Internet festival partners with SnagFilms, Mubi, Filmstarts.de, FilmIn and leading Chinese portal Youku among others.

Unifrance and Paris-based cinema portal Allocine have unveiled an expanded second edition of their joint MyFrenchFilmFestival.com, showcasing 10 first and second French features and another 10 shorts online in January.

“We’ve increased our partnerships, focusing on platforms specialising in independent cinema to benefit from their communities worldwide,” said Unifrance managing director Régine Hatchondo, who presented the event alongside Allocine CEO Grégoire Lassalle. 

New partners include SnagFilms in the U.S, German Filmstarts.de, Brazilian Terra.TV and Chinese Youku – a VOD site receiving some 26.4 million hits a day. Previous partners independent film portal Mubi, Spanish FilmIn, Korean K.T. and Japanese J:Com have also boarded again.

The festival will go live from January 12 to February 1, 2012, a week longer than the inaugural event last January.   Some 320,000 people from 171 countries registered on the festival site last January, for roughly 40,000 individual film viewings.

The Competition line-up comprises 10 first and second time French films, sold to less than five territories.  

They range from Frédéric Louf’s Toronto Discovery screener J’aime regarder les filles [pictured] — starring upcoming actor Pierre Niney as a provincial, young man who invents a wealthy background, to Case départ, a slavery-themed comedy, co-starring Jamel Debbouze protégés Thomas Ngijol and Fabrice Eboué, which has attracted 1.7 million spectators in France since it release in July.

La Reine des pommes (The Queen of Hearts), the second film from Valérie Donzelli, whose third picture La guerre est declarée (Declaration of War) is France’s Foreign Language Oscar submission this year, is also among the selection.

Claude Autant-Lara’s 1956 comic Jean Gabin-starrer The Trip Across Paris (La Traversée de Paris) will screen Out of Competition.

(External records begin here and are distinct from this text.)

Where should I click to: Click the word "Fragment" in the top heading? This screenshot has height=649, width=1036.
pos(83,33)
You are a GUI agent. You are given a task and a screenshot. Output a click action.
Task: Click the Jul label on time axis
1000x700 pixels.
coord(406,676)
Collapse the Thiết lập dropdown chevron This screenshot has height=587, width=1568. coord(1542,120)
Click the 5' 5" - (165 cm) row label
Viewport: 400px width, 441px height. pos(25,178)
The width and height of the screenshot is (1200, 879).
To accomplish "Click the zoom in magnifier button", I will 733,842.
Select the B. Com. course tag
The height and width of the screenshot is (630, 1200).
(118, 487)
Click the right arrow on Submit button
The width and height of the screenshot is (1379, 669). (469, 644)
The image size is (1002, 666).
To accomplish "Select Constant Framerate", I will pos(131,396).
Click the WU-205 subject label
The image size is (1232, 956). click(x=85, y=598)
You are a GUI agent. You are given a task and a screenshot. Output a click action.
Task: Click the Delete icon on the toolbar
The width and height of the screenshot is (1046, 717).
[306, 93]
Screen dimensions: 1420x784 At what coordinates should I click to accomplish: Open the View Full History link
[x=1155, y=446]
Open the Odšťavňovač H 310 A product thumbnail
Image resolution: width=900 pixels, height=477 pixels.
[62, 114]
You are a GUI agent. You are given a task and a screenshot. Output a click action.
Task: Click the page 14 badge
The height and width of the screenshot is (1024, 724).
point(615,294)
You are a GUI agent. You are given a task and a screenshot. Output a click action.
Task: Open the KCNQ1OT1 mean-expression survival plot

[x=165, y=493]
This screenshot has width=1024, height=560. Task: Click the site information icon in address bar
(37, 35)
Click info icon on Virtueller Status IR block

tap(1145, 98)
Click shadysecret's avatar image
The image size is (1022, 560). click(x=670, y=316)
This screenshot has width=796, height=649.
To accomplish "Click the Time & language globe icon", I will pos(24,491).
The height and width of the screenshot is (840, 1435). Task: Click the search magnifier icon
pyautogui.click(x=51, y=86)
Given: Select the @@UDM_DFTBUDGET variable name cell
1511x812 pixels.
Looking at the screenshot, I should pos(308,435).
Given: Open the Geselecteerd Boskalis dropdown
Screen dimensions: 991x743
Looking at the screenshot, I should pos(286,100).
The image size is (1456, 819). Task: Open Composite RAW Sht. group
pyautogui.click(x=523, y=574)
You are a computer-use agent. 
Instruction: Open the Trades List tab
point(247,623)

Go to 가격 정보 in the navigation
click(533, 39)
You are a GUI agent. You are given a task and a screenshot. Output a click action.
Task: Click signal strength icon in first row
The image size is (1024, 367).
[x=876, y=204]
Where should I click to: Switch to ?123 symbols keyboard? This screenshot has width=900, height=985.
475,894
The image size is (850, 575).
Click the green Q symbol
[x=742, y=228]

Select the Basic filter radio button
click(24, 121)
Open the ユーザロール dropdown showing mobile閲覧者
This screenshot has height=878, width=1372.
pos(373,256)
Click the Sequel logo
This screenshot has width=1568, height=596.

MyFrenchFilmFestival.com is a number of New Media projects currently being spearheaded by the Unifrance.

“Historically we’ve focused on theatrical releases and broadcast but now we’re developing a digital strategy and looking at how we can work with new forms of distribution,” said Hatchondo.

Other Internet initiatives due to be launched at the beginning of 2012 include the Short Film Gallery — a B2B platform accessible through the Unifrance site aimed at promoting French short films — as well as a trilingual iPhone app for professionals and public alike.